An Inquirer editorial naively suggested that the evidence in the Ferguson, Mo., police shooting should have been presented in open court ("Violence not the answer," Nov. 26). What would have been the fate of the black witnesses who backed Officer Darren Wilson's version of the encounter with Michael Brown? Had their identities been exposed, do you think that they would have dared to testify given the lynch-mob atmosphere generated by agitators?

|Arthur Rabin, Havertown

ISSUE | PIPELINE

Beyond Keystone

Charles Lane's attempt to weave hemp, polyester, and glass fiber into an argument that liberals are somehow acting contrary to their principles is a joke. ("Overplaying pipeline issue," Nov. 28). Keystone XL is hardly the only fossil-fuel industry project that liberals - who believe in science and understand the implications for increased climate disruption of easing the path for high-carbon fuels to market - are working night and day to prevent. We rightly oppose all such pipelines and export facilities, both oil and natural gas. We should be investing in renewables, not fossil fuels.

|Joe Magid, Wynnewood

ISSUE | THE PINELANDS

Process chopped

The report on the Burlington County freeholders' reappointment of Sean Earlen left out an important point ("Freeholders reappoint Pinelands commissioner," Dec. 2). While there was no doubt that the Republican-controlled board would appoint Earlen, the minority members and the public did not have the opportunity to vet the nominee.
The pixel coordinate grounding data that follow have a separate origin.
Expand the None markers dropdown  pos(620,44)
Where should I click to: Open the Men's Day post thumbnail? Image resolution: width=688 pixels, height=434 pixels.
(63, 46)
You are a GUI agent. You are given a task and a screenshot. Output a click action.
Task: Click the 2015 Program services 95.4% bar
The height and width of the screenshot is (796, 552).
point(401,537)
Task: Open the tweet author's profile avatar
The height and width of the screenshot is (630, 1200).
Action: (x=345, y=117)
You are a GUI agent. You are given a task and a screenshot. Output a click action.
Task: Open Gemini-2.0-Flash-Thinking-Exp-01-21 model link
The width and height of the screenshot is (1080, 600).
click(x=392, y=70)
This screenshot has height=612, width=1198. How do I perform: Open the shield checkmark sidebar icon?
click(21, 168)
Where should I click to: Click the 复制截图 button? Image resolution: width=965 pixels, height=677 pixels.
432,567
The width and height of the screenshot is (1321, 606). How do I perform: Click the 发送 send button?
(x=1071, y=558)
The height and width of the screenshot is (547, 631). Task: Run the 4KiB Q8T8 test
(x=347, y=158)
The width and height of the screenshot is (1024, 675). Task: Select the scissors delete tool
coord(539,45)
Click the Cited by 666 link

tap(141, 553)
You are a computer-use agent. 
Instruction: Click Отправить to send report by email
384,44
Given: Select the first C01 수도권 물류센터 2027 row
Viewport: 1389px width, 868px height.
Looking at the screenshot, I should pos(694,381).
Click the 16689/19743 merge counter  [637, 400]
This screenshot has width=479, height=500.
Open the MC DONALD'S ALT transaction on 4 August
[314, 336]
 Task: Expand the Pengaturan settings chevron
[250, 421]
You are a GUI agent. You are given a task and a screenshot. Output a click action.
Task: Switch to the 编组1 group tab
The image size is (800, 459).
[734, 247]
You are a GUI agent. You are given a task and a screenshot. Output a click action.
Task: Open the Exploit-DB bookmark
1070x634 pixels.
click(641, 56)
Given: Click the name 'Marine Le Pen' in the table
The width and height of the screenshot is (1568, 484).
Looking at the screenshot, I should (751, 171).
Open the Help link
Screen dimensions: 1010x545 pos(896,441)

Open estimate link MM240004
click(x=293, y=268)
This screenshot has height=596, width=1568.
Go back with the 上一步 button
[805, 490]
Freeholders Aimee Belgard and Joanne Schwartz moved to table the nomination for 30 days so that they could evaluate the nominee, whose name was put forward only that day. That motion was defeated along party lines.

By ruling out any additional vetting, GOP board members exhibited disdain for the public. Their swift and stealthy reappointment was unfair to their constituents and to Earlen himself.

|Steve Stern, Mount Laurel

ISSUE | RECYCLING

Elusive promise of composting trash to cash

Philadelphia is considering food waste composting, but for several reasons, the scheme likely will not pan out practically or economically ("Next recycling step: Composting," Nov. 27). Municipalities have been singularly unsuccessful in these efforts since the early 20th century. Close to home, Wilmington has overseen two failures in just the last two decades.

Among the possible problems: separate collection of organic trash will increase the city's costs, and truck traffic and odors will undoubtedly require an enclosed and possibly distant (and costly) composting facility. Both the collected garbage and the composted product have low bulk densities, which means lots of trucks, drivers, trips, and gas for hauling. Finally, the effort would generate tons of compost with little to no value as a fertilizer or soil conditioner.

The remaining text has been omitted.